§ **ABOUT THIS TASK**: When you reproduce the data, keep every word exactly as it stands and leave the pictures out.

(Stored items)

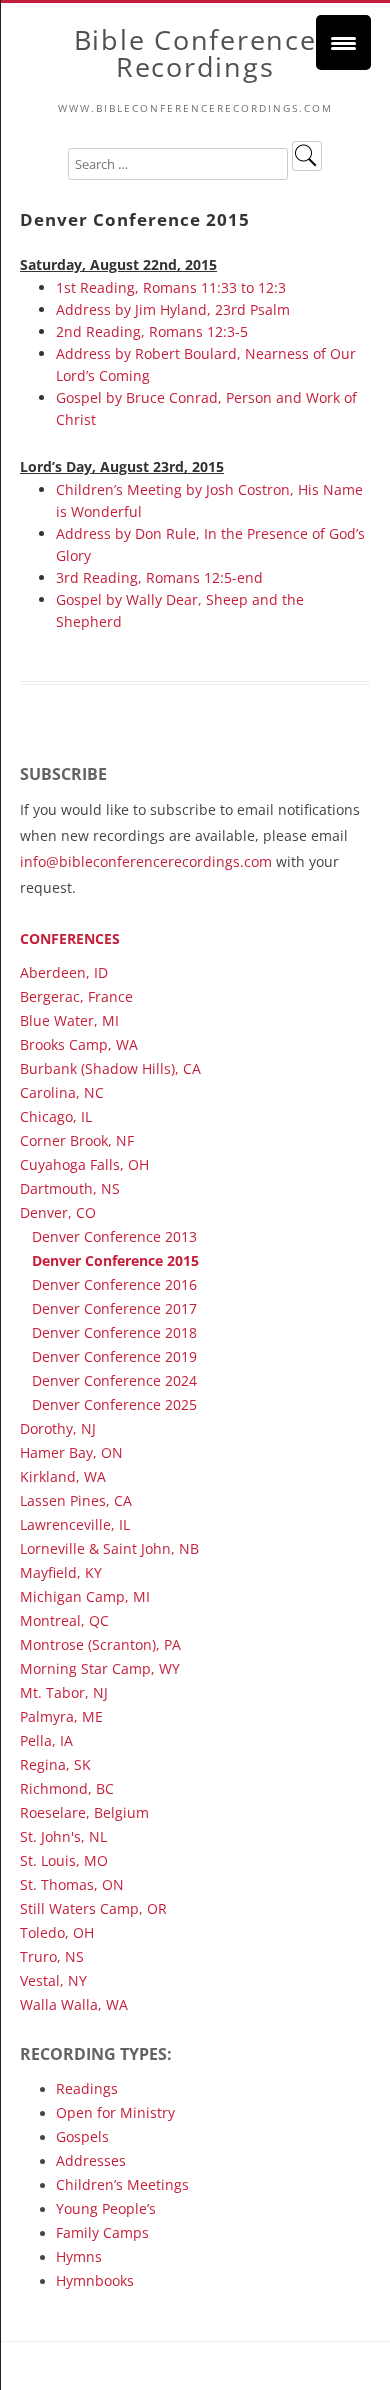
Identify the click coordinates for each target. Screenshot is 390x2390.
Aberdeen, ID (64, 972)
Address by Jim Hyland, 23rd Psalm (173, 309)
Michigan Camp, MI (85, 1596)
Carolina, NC (62, 1092)
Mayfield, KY (61, 1572)
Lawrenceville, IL (75, 1524)
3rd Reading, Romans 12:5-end (159, 577)
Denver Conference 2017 (114, 1308)
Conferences (70, 938)
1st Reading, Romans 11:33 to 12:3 (171, 287)
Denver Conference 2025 (114, 1404)
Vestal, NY (53, 1980)
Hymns (79, 2256)
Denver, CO (58, 1212)
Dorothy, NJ (58, 1428)
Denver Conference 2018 (114, 1332)
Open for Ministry (115, 2112)
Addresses (91, 2160)
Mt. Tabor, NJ (64, 1692)
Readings (87, 2088)
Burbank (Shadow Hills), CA (110, 1068)
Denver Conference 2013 (114, 1236)
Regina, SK (55, 1764)
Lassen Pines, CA (76, 1500)
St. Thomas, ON (72, 1884)
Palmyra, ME (61, 1716)
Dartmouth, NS (70, 1188)
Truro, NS (52, 1956)
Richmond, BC (67, 1788)
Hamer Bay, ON (71, 1452)
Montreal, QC (64, 1620)
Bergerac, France (76, 996)
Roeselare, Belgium (84, 1812)
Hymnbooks (95, 2280)
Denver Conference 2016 (114, 1284)
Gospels (82, 2136)
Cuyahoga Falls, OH (84, 1164)
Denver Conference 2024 (114, 1380)
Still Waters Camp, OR (93, 1908)
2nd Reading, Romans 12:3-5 (152, 331)
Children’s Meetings (122, 2184)
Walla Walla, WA (74, 2004)
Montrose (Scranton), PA (100, 1644)
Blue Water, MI (69, 1020)
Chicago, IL (56, 1116)
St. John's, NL (63, 1836)
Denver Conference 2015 (115, 1260)
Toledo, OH (57, 1932)
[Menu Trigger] (343, 42)
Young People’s (106, 2208)
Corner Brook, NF (77, 1140)
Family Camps (102, 2232)
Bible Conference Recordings (195, 53)
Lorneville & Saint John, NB (109, 1548)
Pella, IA (46, 1740)
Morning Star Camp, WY (100, 1668)
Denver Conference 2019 (114, 1356)
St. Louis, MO (64, 1860)
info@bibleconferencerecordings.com (146, 861)
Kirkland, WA (63, 1476)
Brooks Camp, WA (79, 1044)
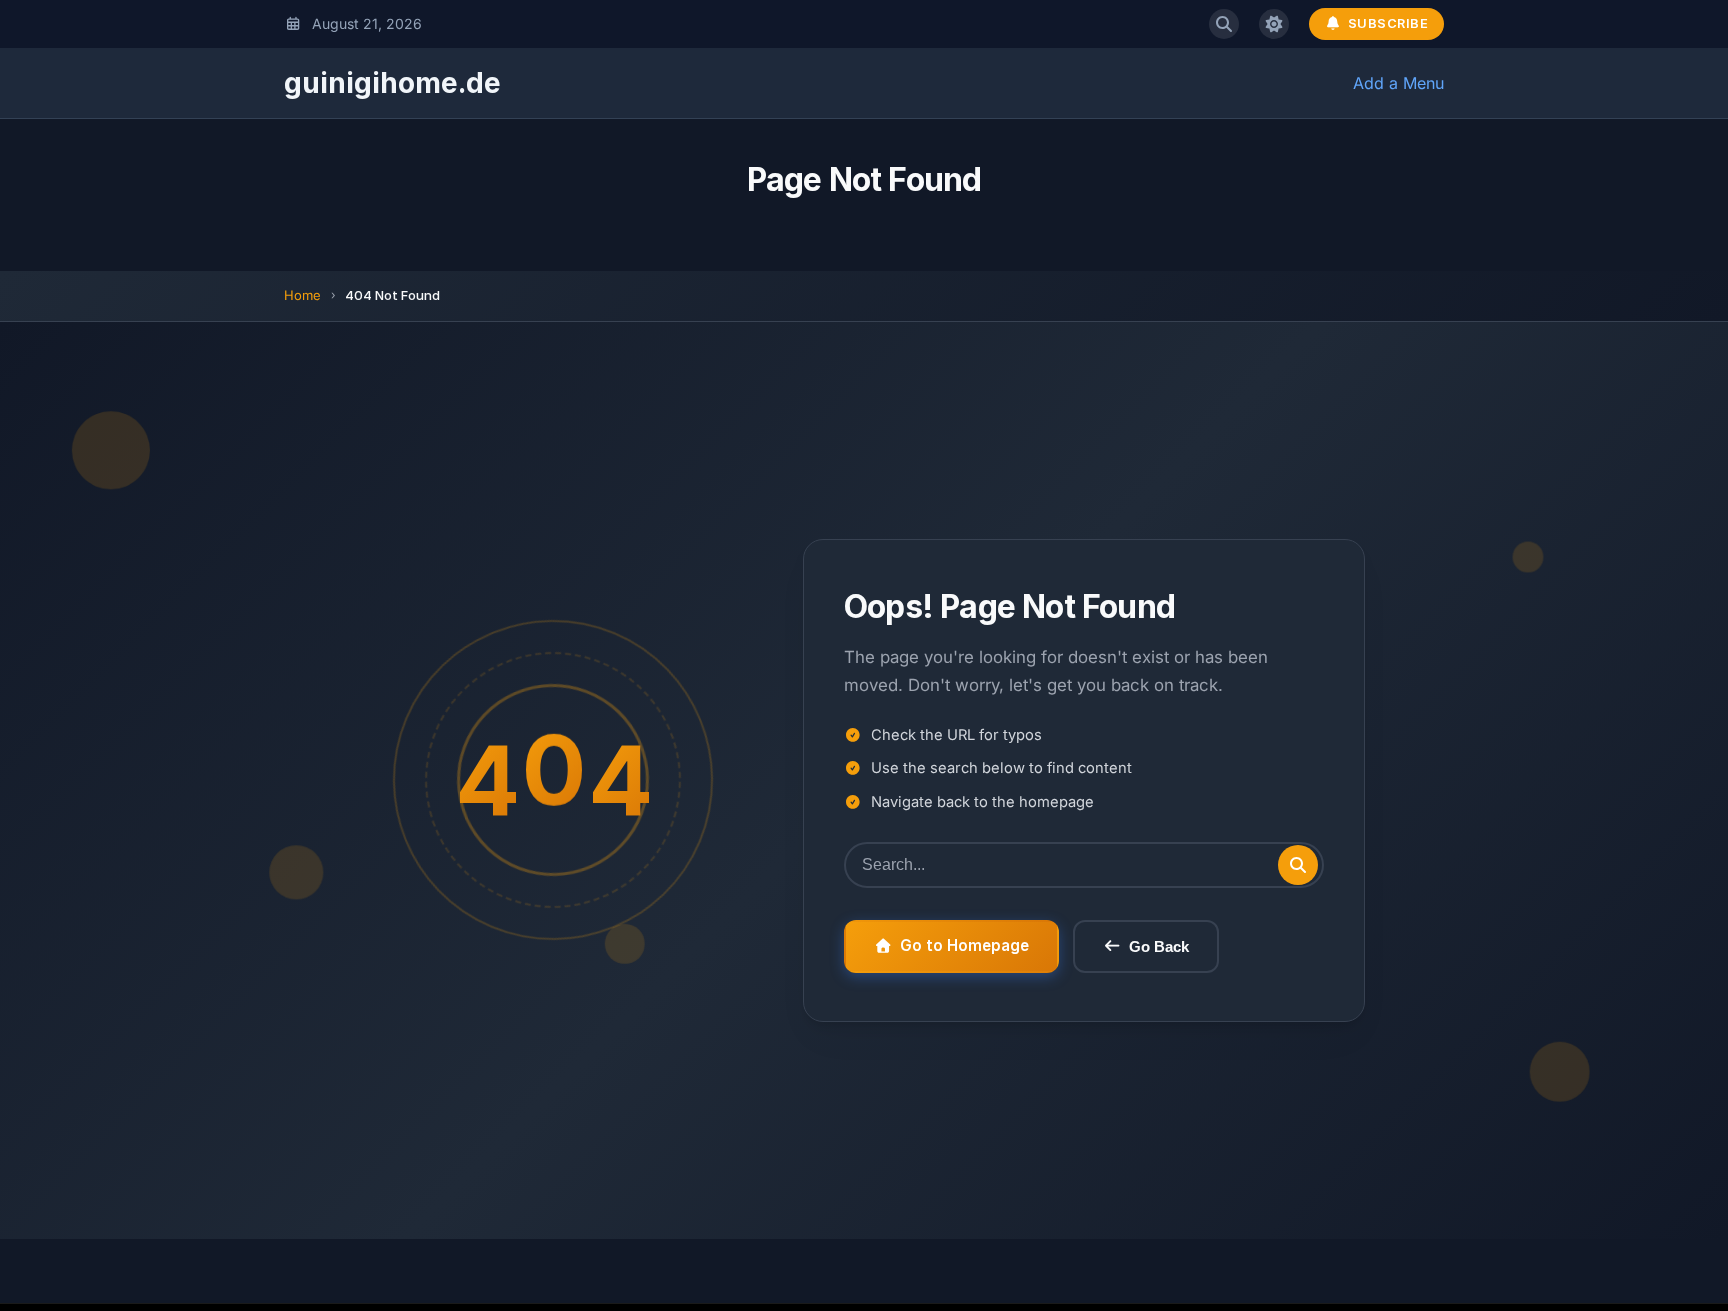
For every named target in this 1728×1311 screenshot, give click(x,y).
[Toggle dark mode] (1274, 24)
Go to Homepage (964, 945)
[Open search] (1224, 24)
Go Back (1159, 946)
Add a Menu (1398, 83)
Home (302, 295)
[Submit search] (1298, 865)
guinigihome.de (392, 83)
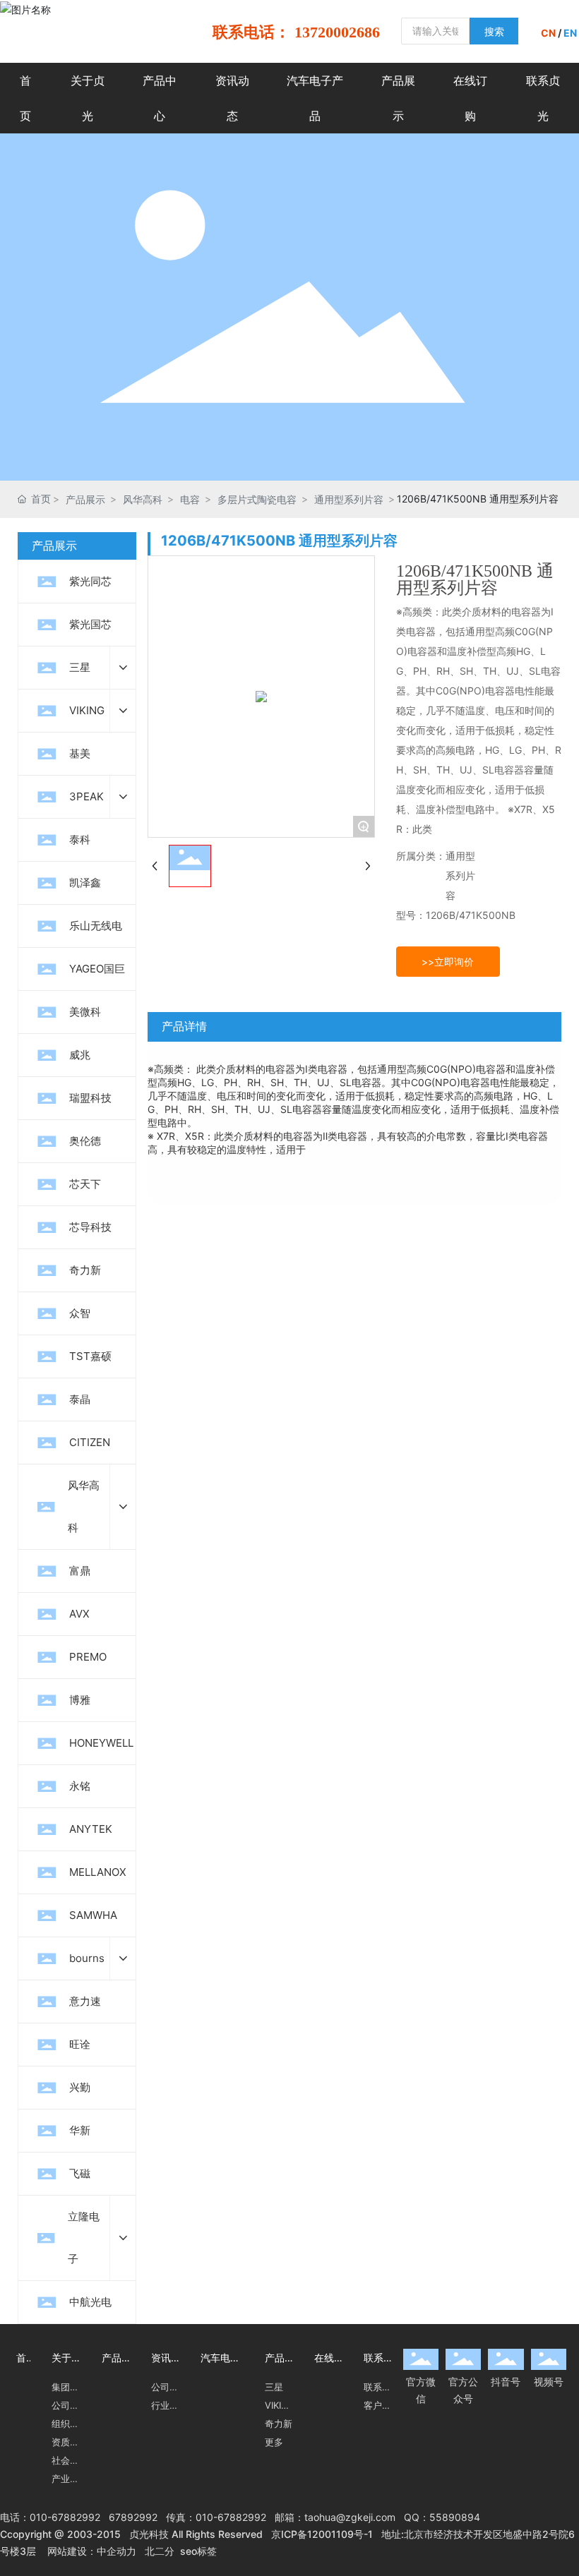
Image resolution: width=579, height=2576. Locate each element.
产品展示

§ **SOLUTION FOR THIS TASK**:
Identify the click coordinates for each target. Screenshot is 390x2390.
Aberdeen, ID (64, 972)
Address by Jim Hyland, 23rd Psalm (173, 309)
Michigan Camp, MI (85, 1596)
Carolina, NC (62, 1092)
Mayfield, KY (61, 1572)
Lawrenceville, IL (75, 1524)
3rd Reading, Romans 12:5-end (159, 577)
Denver Conference 2017 (114, 1308)
Conferences (70, 938)
1st Reading, Romans 11:33 to 12:3 (171, 287)
Denver Conference 2025 (114, 1404)
Vestal, NY (53, 1980)
Hymns (79, 2256)
Denver, CO (58, 1212)
Dorothy, NJ (58, 1428)
Denver Conference 2018 (114, 1332)
Open for Ministry (115, 2112)
Addresses (91, 2160)
Mt. Tabor, NJ (64, 1692)
Readings (87, 2088)
Burbank (Shadow Hills), CA (110, 1068)
Denver Conference 2013 (114, 1236)
Regina, SK (55, 1764)
Lassen Pines, CA (76, 1500)
St. Thomas, ON (72, 1884)
Palmyra, ME (61, 1716)
Dartmouth, NS (70, 1188)
Truro, NS (52, 1956)
Richmond, BC (67, 1788)
Hamer Bay, ON (71, 1452)
Montreal, QC (64, 1620)
Bergerac, France (76, 996)
Roeselare, Belgium (84, 1812)
Hymnbooks (95, 2280)
Denver Conference 2016 (114, 1284)
Gospels (82, 2136)
Cuyahoga Falls, OH (84, 1164)
Denver Conference 2024 (114, 1380)
Still Waters Camp, OR (93, 1908)
2nd Reading, Romans 12:3-5 (152, 331)
Children’s Meetings (122, 2184)
Walla Walla, WA (74, 2004)
Montrose (Scranton), PA (100, 1644)
Blue Water, MI (69, 1020)
Chicago, IL (56, 1116)
St. John's, NL (63, 1836)
Denver Conference 2015 (115, 1260)
Toledo, OH (57, 1932)
[Menu Trigger] (343, 42)
Young People’s (106, 2208)
Corner Brook, NF (77, 1140)
Family Camps (102, 2232)
Bible Conference Recordings (195, 53)
Lorneville & Saint John, NB (109, 1548)
Pella, IA (46, 1740)
Morning Star Camp, WY (100, 1668)
Denver Conference 2019 (114, 1356)
St. Louis, MO (64, 1860)
info@bibleconferencerecordings.com (146, 861)
Kirkland, WA (63, 1476)
Brooks Camp, WA (79, 1044)
For every named target in this 1728×1311 screenshot, give click(x,y).
[Toggle dark mode] (1274, 24)
Go to Homepage (964, 945)
[Open search] (1224, 24)
Go Back (1159, 946)
Add a Menu (1398, 83)
Home (302, 295)
[Submit search] (1298, 865)
guinigihome.de (392, 83)
Image resolution: width=579, height=2576. Locate each element.
产品展示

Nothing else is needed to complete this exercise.